What you have to do:
Could you copy the records below exactly, keeping none of the images?

Excerpted records:
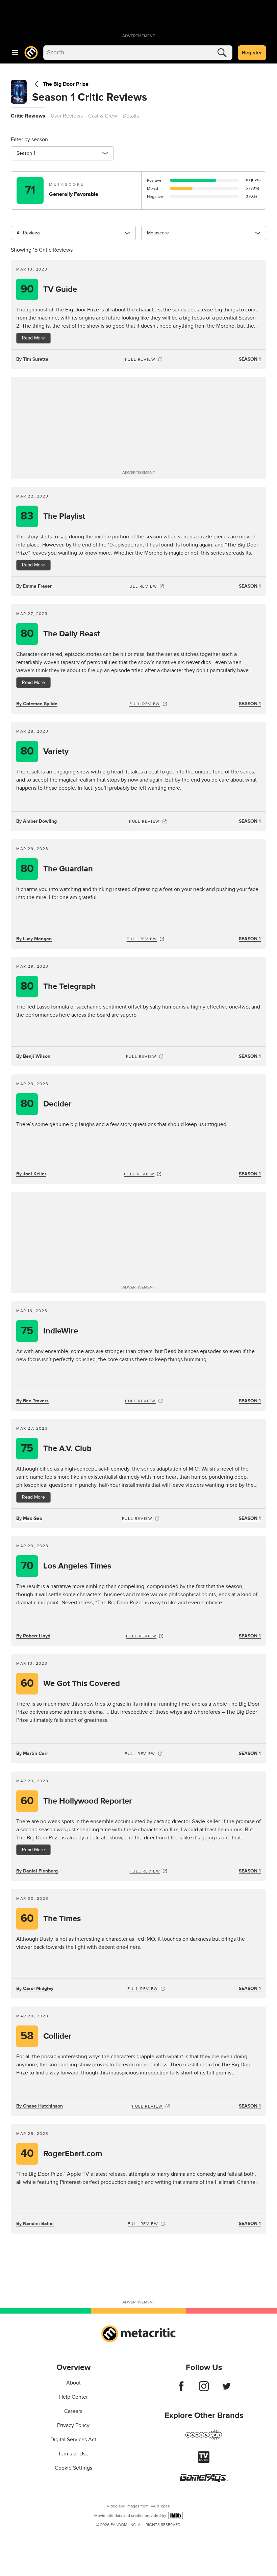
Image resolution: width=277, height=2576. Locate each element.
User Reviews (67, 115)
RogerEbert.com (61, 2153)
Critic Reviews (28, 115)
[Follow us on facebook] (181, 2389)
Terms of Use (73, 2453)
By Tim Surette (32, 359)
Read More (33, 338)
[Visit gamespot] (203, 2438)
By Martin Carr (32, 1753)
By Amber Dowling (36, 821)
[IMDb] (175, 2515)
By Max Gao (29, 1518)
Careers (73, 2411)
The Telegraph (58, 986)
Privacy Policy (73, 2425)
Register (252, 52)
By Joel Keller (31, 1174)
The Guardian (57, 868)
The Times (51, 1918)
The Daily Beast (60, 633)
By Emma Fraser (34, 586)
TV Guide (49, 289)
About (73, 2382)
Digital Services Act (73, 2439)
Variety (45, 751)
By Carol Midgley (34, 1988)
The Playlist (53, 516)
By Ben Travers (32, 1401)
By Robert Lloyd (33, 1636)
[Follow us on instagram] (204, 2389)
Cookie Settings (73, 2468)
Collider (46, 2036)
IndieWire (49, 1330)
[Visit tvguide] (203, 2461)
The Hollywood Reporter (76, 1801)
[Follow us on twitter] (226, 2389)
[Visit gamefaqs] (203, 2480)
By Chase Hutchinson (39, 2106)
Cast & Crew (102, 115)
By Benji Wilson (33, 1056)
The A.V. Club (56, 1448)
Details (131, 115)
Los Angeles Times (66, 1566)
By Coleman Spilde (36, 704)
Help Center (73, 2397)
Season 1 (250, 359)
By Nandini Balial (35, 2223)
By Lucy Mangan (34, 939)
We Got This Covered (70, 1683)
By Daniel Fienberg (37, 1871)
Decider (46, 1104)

Expected answer:
Image resolution: width=277, height=2576. Locate each element.
User Reviews (67, 115)
RogerEbert.com (61, 2153)
Critic Reviews (28, 115)
[Follow us on facebook] (181, 2389)
Terms of Use (73, 2453)
By Tim Surette (32, 359)
Read More (33, 338)
[Visit gamespot] (203, 2438)
By Martin Carr (32, 1753)
By Amber Dowling (36, 821)
[IMDb] (175, 2515)
By Max Gao (29, 1518)
Careers (73, 2411)
The Telegraph (58, 986)
Privacy Policy (73, 2425)
Register (252, 52)
By Joel Keller (31, 1174)
The Guardian (57, 868)
The Times (51, 1918)
The Daily Beast (60, 633)
By Emma Fraser (34, 586)
TV Guide (49, 289)
About (73, 2382)
Digital Services Act (73, 2439)
Variety (45, 751)
By Carol Midgley (34, 1988)
The Playlist (53, 516)
By Ben Travers (32, 1401)
By Robert Lloyd (33, 1636)
[Follow us on instagram] (204, 2389)
Cookie Settings (73, 2468)
Collider (46, 2036)
IndieWire (49, 1330)
[Visit tvguide] (203, 2461)
The Hollywood Reporter (76, 1801)
[Follow us on twitter] (226, 2389)
[Visit gamefaqs] (203, 2480)
By Chase Hutchinson (39, 2106)
Cast & Crew (102, 115)
By Benji Wilson (33, 1056)
The A.V. Club (56, 1448)
Details (131, 115)
Los Angeles Times (66, 1566)
By Coleman Spilde (36, 704)
Help Center (73, 2397)
Season 1 (250, 359)
By Nandini Balial (35, 2223)
By Lucy Mangan (34, 939)
We Got This Covered (70, 1683)
By Daniel Fienberg (37, 1871)
Decider (46, 1104)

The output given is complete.